Cybersecurity insights from industry experts.
How to Red Team GenAI: Challenges, Best Practices, and Learnings
Red teaming is a crucial part of proactive GenAI security that helps map and measure AI risks.
Generative artificial intelligence (GenAI) has emerged as a significant change-maker, enabling teams to innovate faster, automate existing workflows, and rethink the way we go to work. Today, more than 55% of companies are currently piloting or actively using GenAI solutions.
But for all its promise, GenAI also represents a significant risk factor. In an ISMG poll of business and cybersecurity professionals, respondents identified a number of concerns around GenAI implementation, including data security or leakage of sensitive data, privacy, hallucinations, misuse and fraud, and model or output bias.
For organizations looking to create additional safeguards around GenAI use, red teaming is one strategy they can deploy to proactively uncover risks in their GenAI systems. Here's how it works.
Unique Considerations When Red Teaming GenAI
GenAI red teaming is a complex, multistep process that differs significantly from red teaming classical AI systems or traditional software.
For starters, while traditional software or classical AI red teaming is primarily focused on identifying security failures, GenAI red teaming must account for responsible AI risks. These risks can vary widely, ranging from generating content with fairness issues to producing ungrounded or inaccurate information. GenAI red teaming has to explore potential security risks and responsible AI failures simultaneously.
Additionally, GenAI red teaming is more probabilistic than traditional red teaming. Executing the same attack path multiple times on traditional software systems is likely to yield similar results.

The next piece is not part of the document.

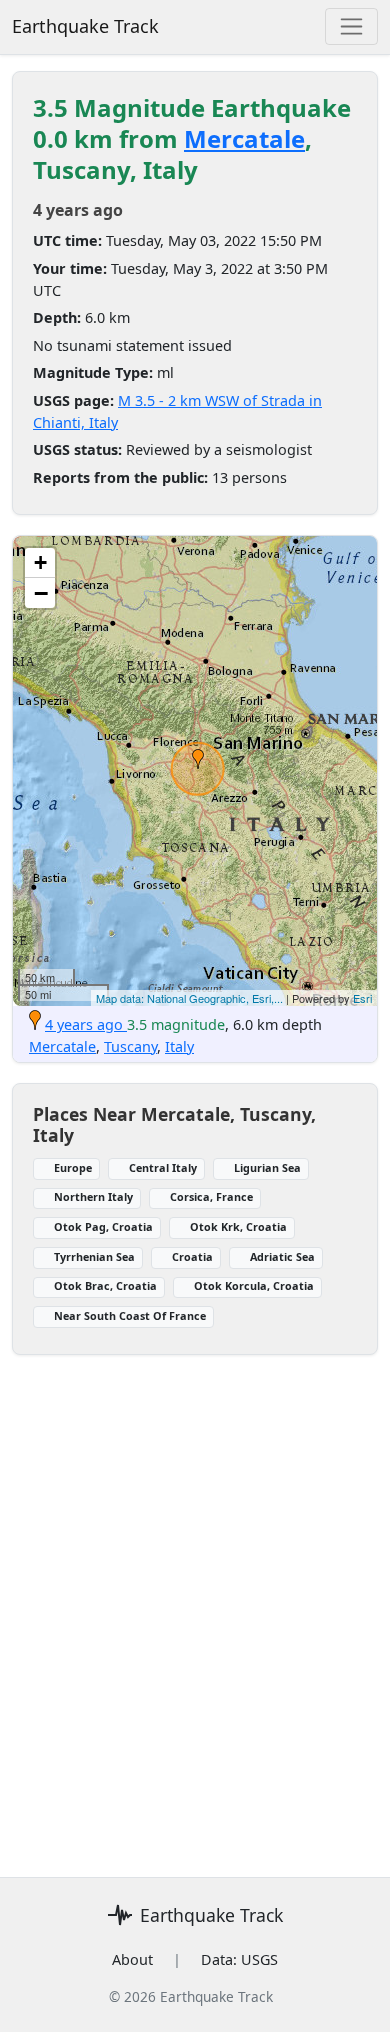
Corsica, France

However, due to its multiple layers of nondeterminism, GenAI can provide different outputs for the same input. This can happen due to app-specific logic or the GenAI model itself. Sometimes the orchestrator that controls the output of the system can even engage different extensibility or plug-ins. Unlike traditional software systems with well-defined APIs and parameters, red teams must account for the probabilistic nature of GenAI systems when evaluating the technology.
Finally, system architectures vary widely between different types of GenAI tools. There are standalone applications, integrations with existing applications, and input and output modalities, like text, audio, images, and videos, for teams to consider.
These different system architectures make it incredibly difficult to conduct manual red-team probing. For example, to surface violent content generation risks on a browser-hosted chat interface, red teams would need to try different strategies multiple times to gather sufficient evidence of potential failures. Doing this manually for all types of harm, across all modalities and strategies, can be exceedingly tedious and slow.
Best Practices for GenAI Red Teaming
While manual red teaming can be a time-consuming, labor-intensive process, it's also one of the most effective ways to identify potential blind spots. Red teams can also scale certain aspects of probing through automation, particularly when it comes to automating routine tasks and helping identify potentially risky areas that require more attention.
At Microsoft, we use an open automation framework — known as the Python Risk Identification Tool for generative AI (PyRIT) — to red team GenAI systems. It is not intended to replace manual GenAI red teaming, but it can augment red teamers' existing domain expertise, automate tedious tasks, and create new efficiency gains by identifying hot spots for potential risks. This allows security professionals to control their GenAI red-teaming strategy and execution while PyRIT provides the automation code to generate potentially harmful prompts based on the initial dataset of harmful prompts provided by the security professional. PyRIT can also change tactics based on the GenAI system's response and generate its next input.
Regardless of the method you use, sharing GenAI red-teaming resources like PyRIT across the industry raises all boats. Red teaming is a crucial part of proactive GenAI security, enabling red teamers to map AI risks, measure identified risks, and build out scoped mitigations to minimize their impact. In turn, this empowers organizations with the confidence and security they need to innovate responsibly with the latest AI advances.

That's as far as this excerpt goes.